All online payment processors, such as the likes of PayPal, are regulated by the relevant governing bodies to ensure security and protection to their consumers, and school online payment providers should be no different. We all know the importance of secure online payments, but what measures should providers have in place to ensure payment security for UK schools?
There are several regulatory bodies and frameworks that you should look for in your online payment provider. We explain why the likes of; the Financial Conduct Authority (FCA), PSD2 framework, PCI DSS compliance, and ISO 27001 are important for your school’s online payment platform.
What is the Financial Conduct Authority (FCA)?
The Financial Conduct Authority (FCA) is a UK financial regulatory body that oversees 56,000 financial services firms and financial markets. They are responsible for ‘securing protection for consumers; to protect and enhance the integrity of the UK financial system, and to promote effective competition in the interests of consumers.’
Why is FCA regulation important for schools?
Most importantly for schools, an online payment platform that is regulated by the FCA, means that parents are protected under the FCA. Currently, consumers of businesses that are not regulated by the FCA do not have recourse to the Financial Ombudsman Service, an independent dispute settlement service. Think of this assurance like booking a holiday that is ‘ATOL’ protected, you wouldn’t risk booking your holiday without it - just like you shouldn’t risk your schools’ online payments by partnering with an unregulated supplier.
In addition to security concerns, companies that are not regulated by the FCA are not obliged to conform to their regulatory framework, which means they do not comply with the process standard for dealing with online payments. This is where the Payment Services Directive (PSD2) comes in.
PSD2 - Protection for parents
The Payment Services Directive is a European directive, brought into place to ‘improve consumer protection, and make payments safer and more secure.’ It means that all FCA registered businesses have been audited to fully comply with PSD2 standards, ensuring the highest level of security and protection for consumers.
Furthermore, as the FCA is an ‘independent public body funded by the firms it regulates, by charging them fees’, this ultimately means that unregulated companies are skipping out on the FCA charge whilst offering very little security over their online payments.
Christopher Woolard, Executive Director of Strategy and Competition at the FCA, said:
"PSD2 builds on this by giving consumers more choice around how they manage their payments and bank accounts. It also brings in some important protections for consumers and seeks to increase the security of payments."
PCI DSS Compliance
The PCI Security Standards Council was founded by American Express, Discover, JCB International, MasterCard, and Visa Inc. The council 'maintains, evolves, and promotes Payment Card Industry standards for the safety of cardholder data across the globe.'
Maintaining payment security is a serious business and it is vital that every entity responsible for the security of cardholder data diligently follows the PCI Data Security Standards. For schools, the highest level of compliance is Level 1 PCI DSS, which assures that your online payment provider has implemented the necessary standards to offer a secure payment solution.

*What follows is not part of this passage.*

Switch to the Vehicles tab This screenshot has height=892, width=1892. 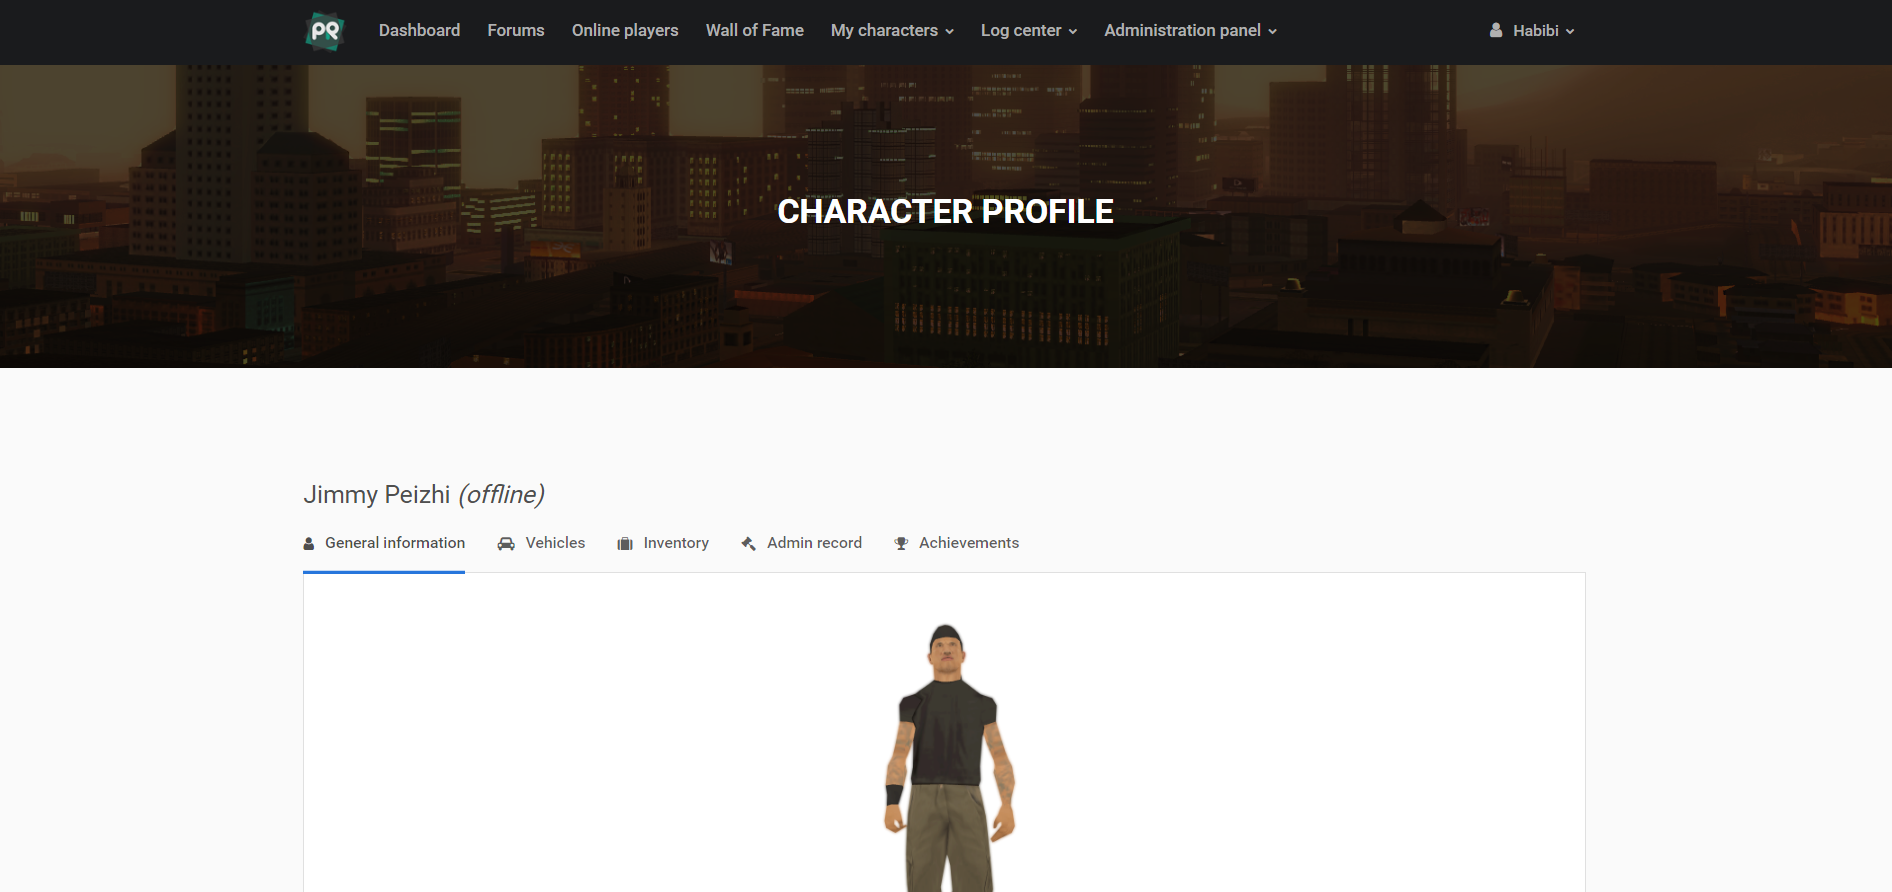click(541, 543)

What to look for in your online payments’ provider
A handy checklist for schools
- FCA Regulated
- Conforms to PSD2 framework
- PCI DSS Compliant
- ISO 27001 Accredited
- TLS 1.2 encryption enabled
- Cyber essentials certified
iPayimpact: Your trusted online payments platform
At CRB Cunninghams we take payment security very seriously, and that is why our online payments platform is both FCA regulated and Level 1 PCI DSS compliant. Our company also holds the QMS ISO 27001 to give our schools peace of mind knowing that our in-house family of products integrate seamlessly and are fully compliant with GDPR and the Data Protection Act.
Commercial Director of CRB Cunninghams, David Paylor had this to say:
“Our customers are at the forefront of what we do at CRB Cunninghams, and that’s why we are determined to offer schools the highest level of security. I would encourage all schools in the UK to be mindful of a supplier’s credentials when looking for an online payment provider, and I would advise asking any supplier to prove their GDPR process especially when 3rd party integrations are involved.”

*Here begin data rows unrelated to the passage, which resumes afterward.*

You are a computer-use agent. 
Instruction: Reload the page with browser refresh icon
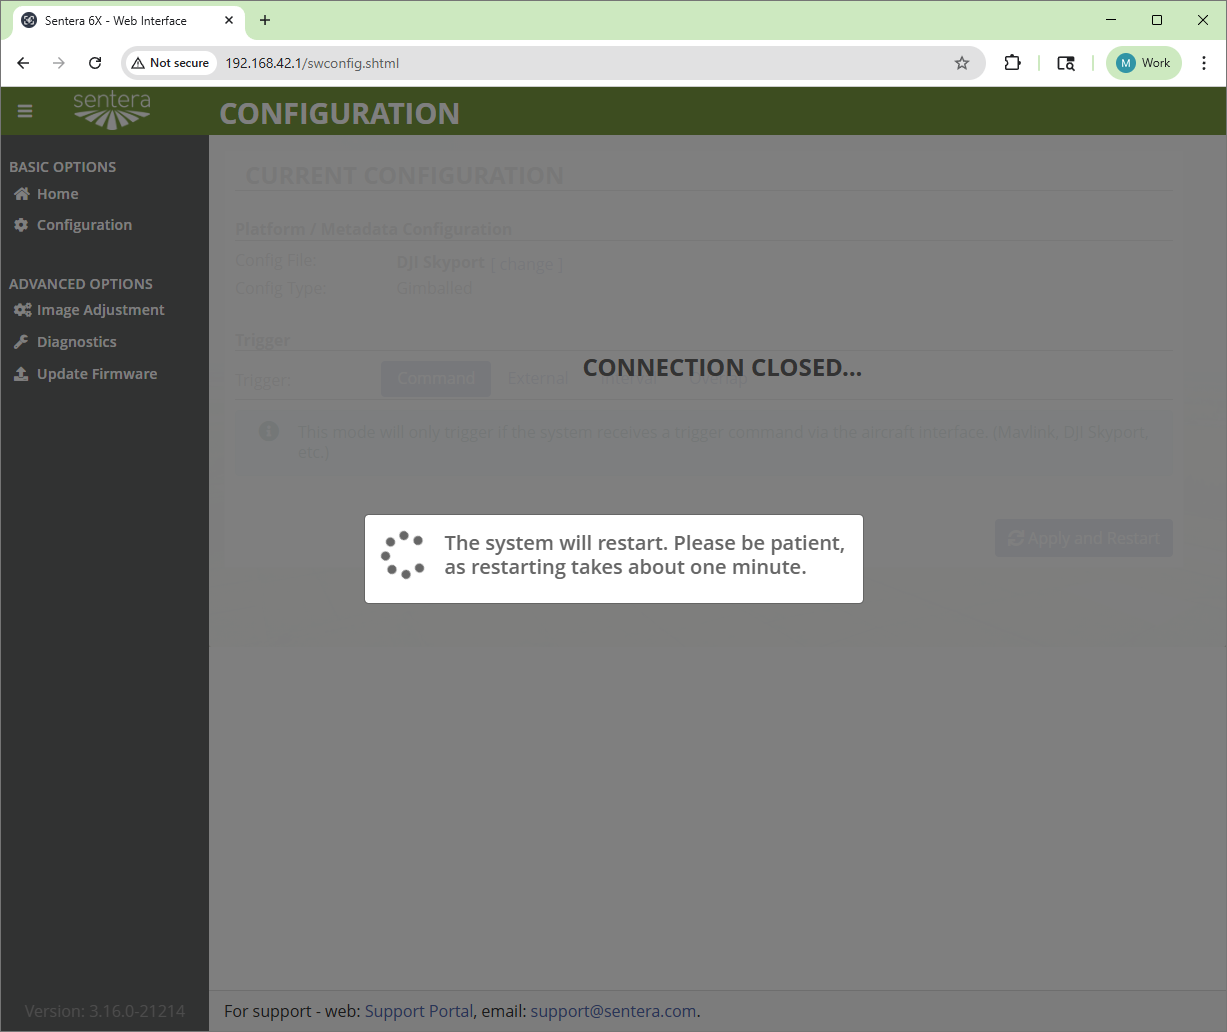(x=95, y=63)
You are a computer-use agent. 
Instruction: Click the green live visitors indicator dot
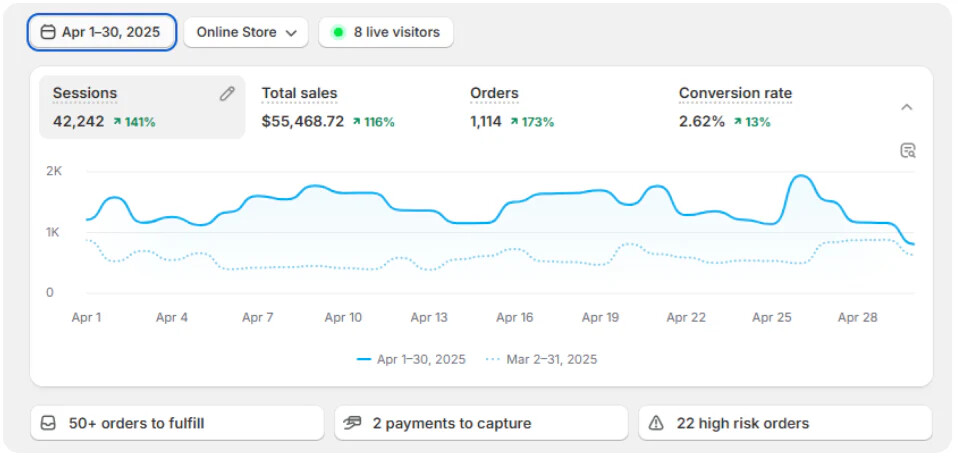(338, 32)
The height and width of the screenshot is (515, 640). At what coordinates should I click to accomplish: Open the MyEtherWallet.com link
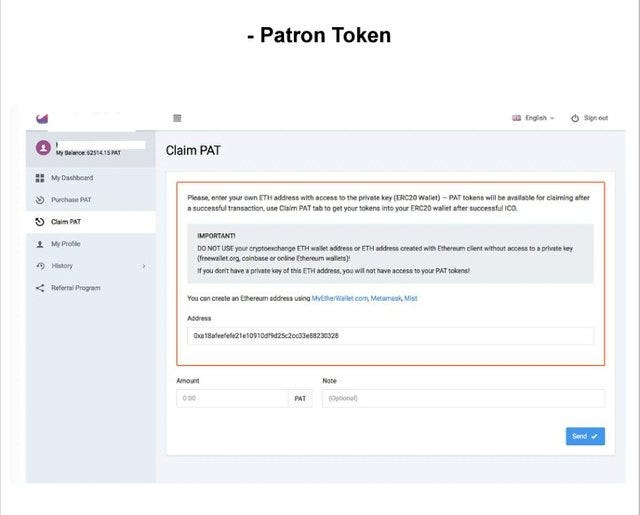pyautogui.click(x=340, y=298)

iPayimpact is our online payment module that is packed with features to manage all school income, reduce physical cash handling, and integrate seamlessly with our cashless systems. There are no setup fees, licence fees, or charges per pupil to use the software.

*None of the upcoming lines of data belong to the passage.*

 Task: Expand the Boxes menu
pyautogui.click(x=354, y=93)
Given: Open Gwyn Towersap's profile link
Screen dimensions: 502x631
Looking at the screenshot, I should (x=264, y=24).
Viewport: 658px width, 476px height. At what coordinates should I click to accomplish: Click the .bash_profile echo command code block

Ultimate partner protection
CRB Cunninghams are part of the Jonas Software (UK) Group and ultimately backed by Constellation Software Inc, a publicly listed company (PLC) on the Toronto Stock Exchange. Governed by a PLC means that CRB Cunninghams are fully audited to PLC standards, another level of security, and backing for our customers.
Jonas Software is an 80+ strong group of companies that provide software and services to over 20 distinct vertical markets. They are a ‘Buy and Hold Forever’ company and invest in people, customers and technology with the vision to be the market leader in every sector.